Ever since getting back from the vision quest, I’ve developed an aversion to manmade sounds. I find myself driving in silence, reading instead of streaming, or simply sitting with Nature and myself - shadows and all.
The weight of silence has never felt so light and expansive. As if music and voices were actually folding me in on myself. Now, I feel broadened in more than one respect.
I find myself doing what I did on my vision quest; chirping back to the birds, meditating, breathing more mindfully, praying, noticing.
And what I noticed is the depth and complexity of Nature’s sound baths. To touch one’s feet to Grandmother Earth and feel yourself healing with each natural stimulus.
There are times I’ll catch a whiff of the neighbor’s brisket or campfire, hear the humming of wheels on the highway, or the rumble of a plane overhead. Still, they’re white noise. Second to Nature and her symphonic sound baths.
It leaves me curious about those who fill every silence with a sound. This compulsion to block out everything with background noise is deteriorating to me and likely many others - in my unprofessional opinion… It’s a head-tilter to me when people play music while they’re camping or turn the TV on while doing literally anything - especially vacuuming. We have a culture of overstimulation and wonder why the majority has anxieties and a lack of inner peace.
The lesson of silence has subconsciously taught me how to listen more deeply. To truly hear and listen to my inner voice and body.

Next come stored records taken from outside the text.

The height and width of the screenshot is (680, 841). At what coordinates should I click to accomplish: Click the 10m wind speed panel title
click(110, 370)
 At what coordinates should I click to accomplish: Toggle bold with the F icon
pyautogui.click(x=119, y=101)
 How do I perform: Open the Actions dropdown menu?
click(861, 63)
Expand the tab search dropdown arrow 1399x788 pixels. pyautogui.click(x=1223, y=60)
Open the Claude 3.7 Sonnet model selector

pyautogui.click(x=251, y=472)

To sit with what’s empowering or confronting my consciousness and subconscious so it can be understood and transmuted. To hear the intricacies of each bird’s song. The way some birds produce a unique sound when they fly.
The way squirrels seem to laugh when they’re playing hide-and-seek. Or how they chatter back and forth as they share a meal below a bird feeder. The deep chest breathing of a doe passing through the yard. The way everyone goes silent and observes from their posts when a predator is near. Do they sense it before they see it? Does the Wind also share with them messages and warnings of what is incoming?

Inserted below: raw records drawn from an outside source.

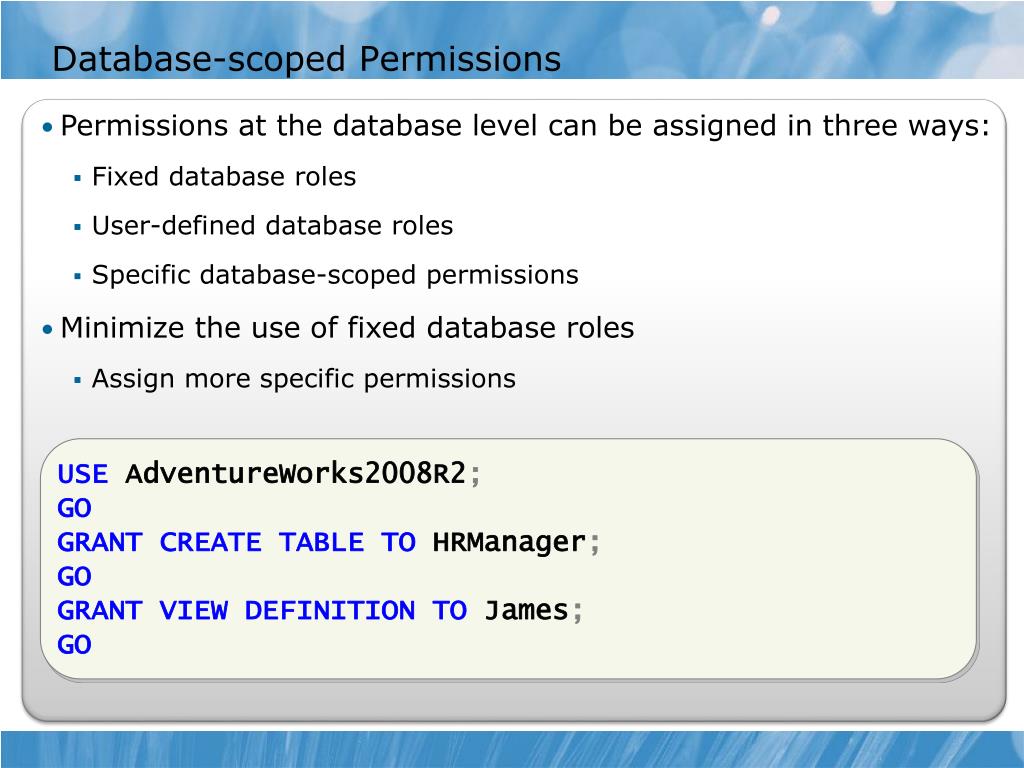Screen dimensions: 1024x768
Task: Click the USE keyword in the code box
Action: 83,474
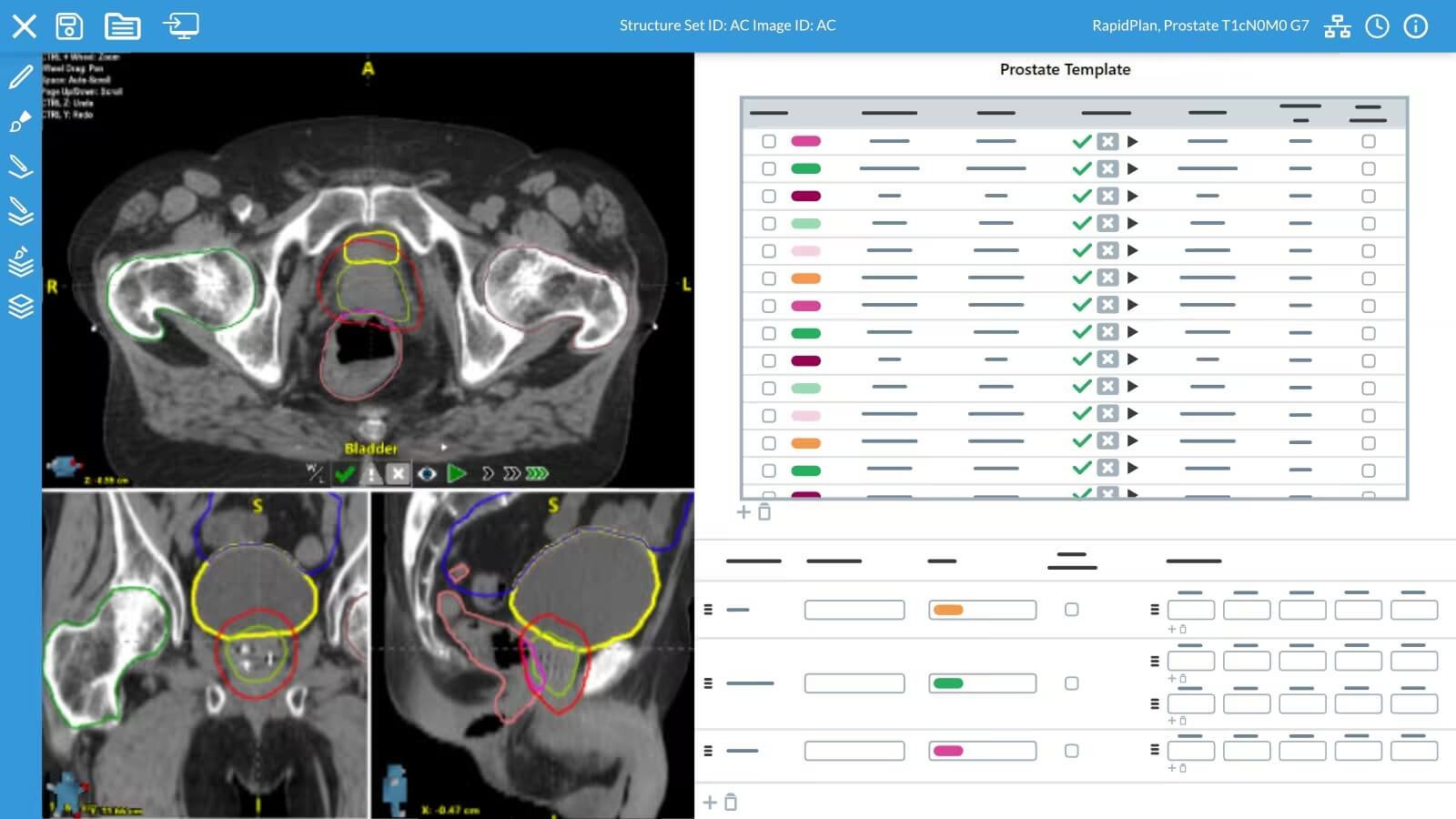Screen dimensions: 1456x819
Task: Click the first empty text field in lower panel
Action: [854, 610]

I don’t know. I find myself wondering if birds and insects smell… but not curious enough to go down an internet rabbit hole. What I do know is that silence - or at least the absence of manmade sounds - roots me deeper into Nature and broadens my ear’s perception and intuitive acuity.

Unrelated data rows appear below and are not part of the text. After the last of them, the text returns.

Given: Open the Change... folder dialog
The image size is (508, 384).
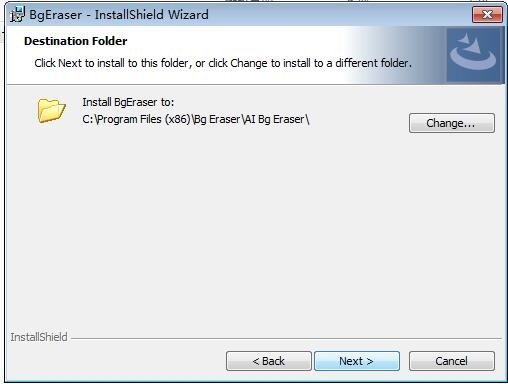Looking at the screenshot, I should tap(452, 123).
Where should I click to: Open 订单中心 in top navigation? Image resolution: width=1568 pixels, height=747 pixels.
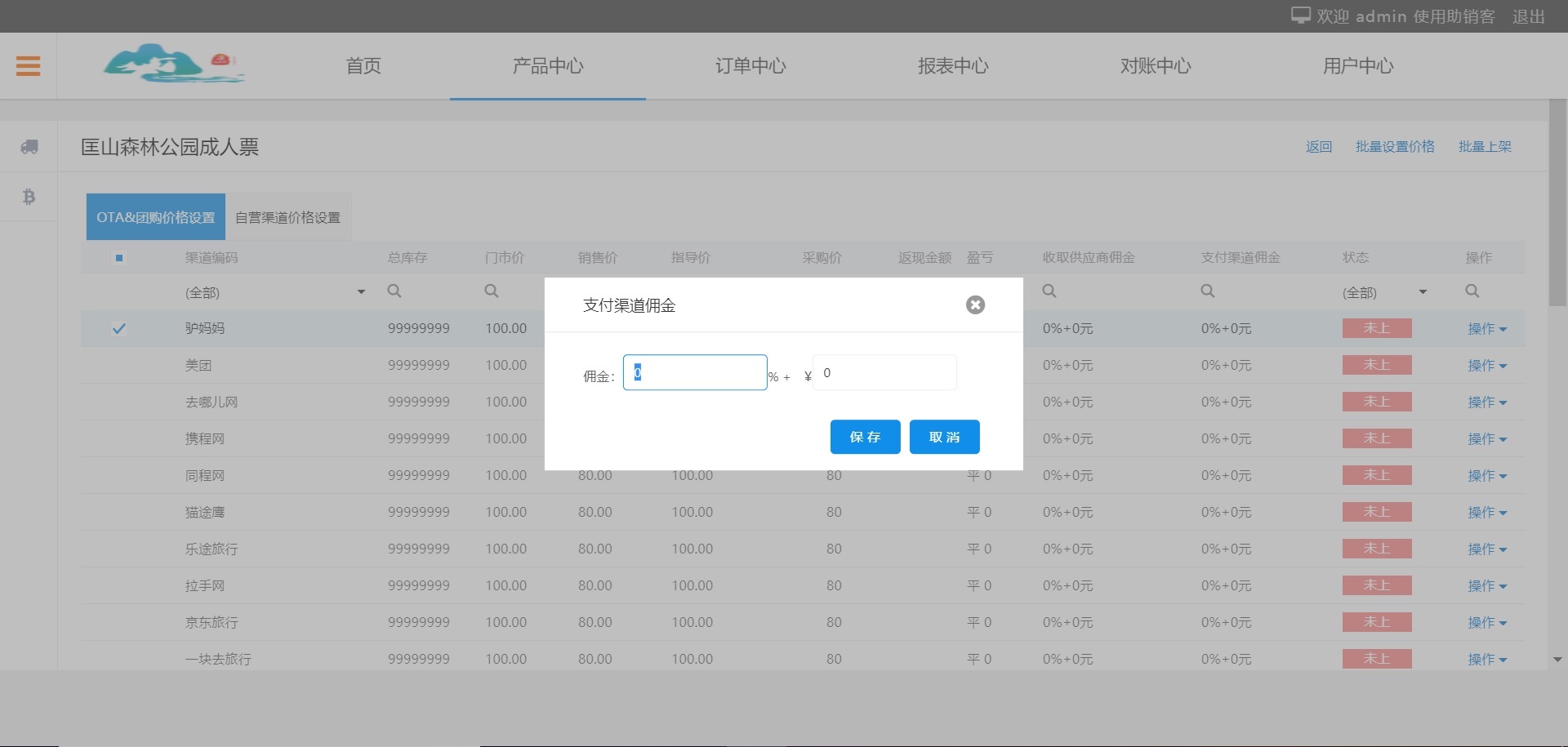point(750,66)
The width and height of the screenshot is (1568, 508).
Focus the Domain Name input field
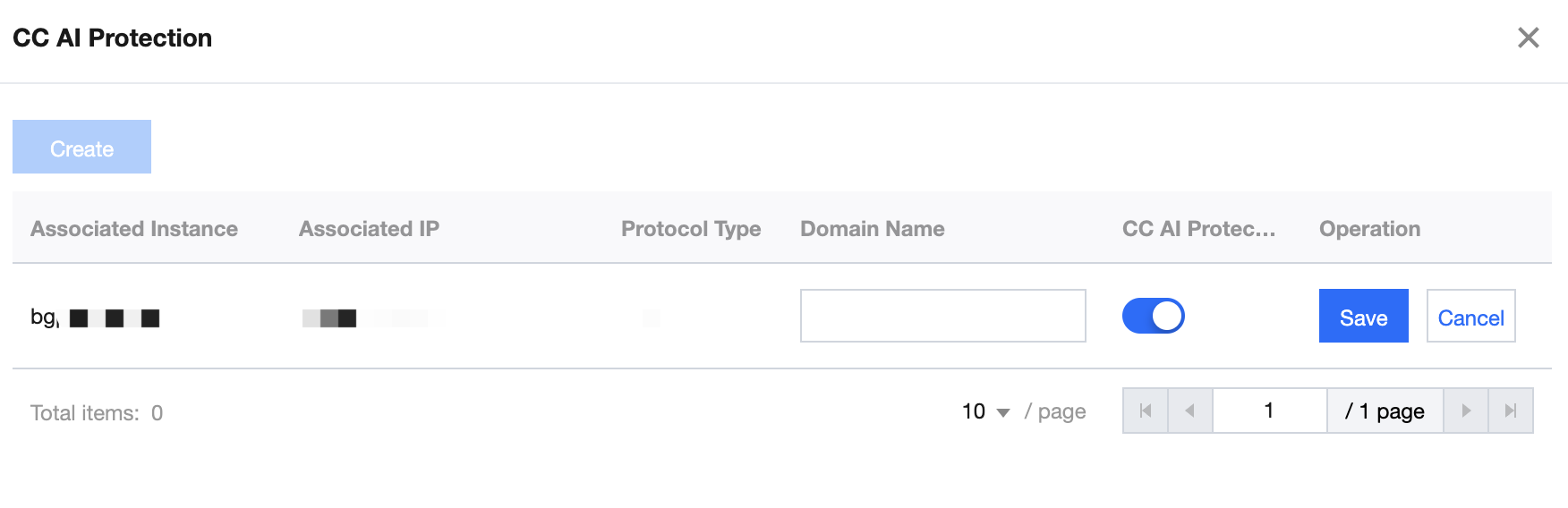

I go from hearing the sounds to feeling them in different parts of the body, to seeing them ripple through the air and my inner vision. The ultimate gift is the 6th sense of intuiting when an animal is about to move through my circle before it arrives to my tangible senses of sight, smell, or sound. Still, though, I’m gifted with surprise when one enters without a forewarning. What fun would it be if they didn’t?
If I could, I’d like to challenge anyone to shut off the screens and speakers and sit with themselves and Nature for at least 30 minutes a day. Maybe even 10 minutes will suffice if the process feels too confronting at first.
Perhaps you, too, will know that silence is not an absence but a presence. One that nourishes and replenishes parts of our soul that, in turn, nurtures our mind and body. Silence, in company with stillness, births inspiration, insight, wisdom, and healing.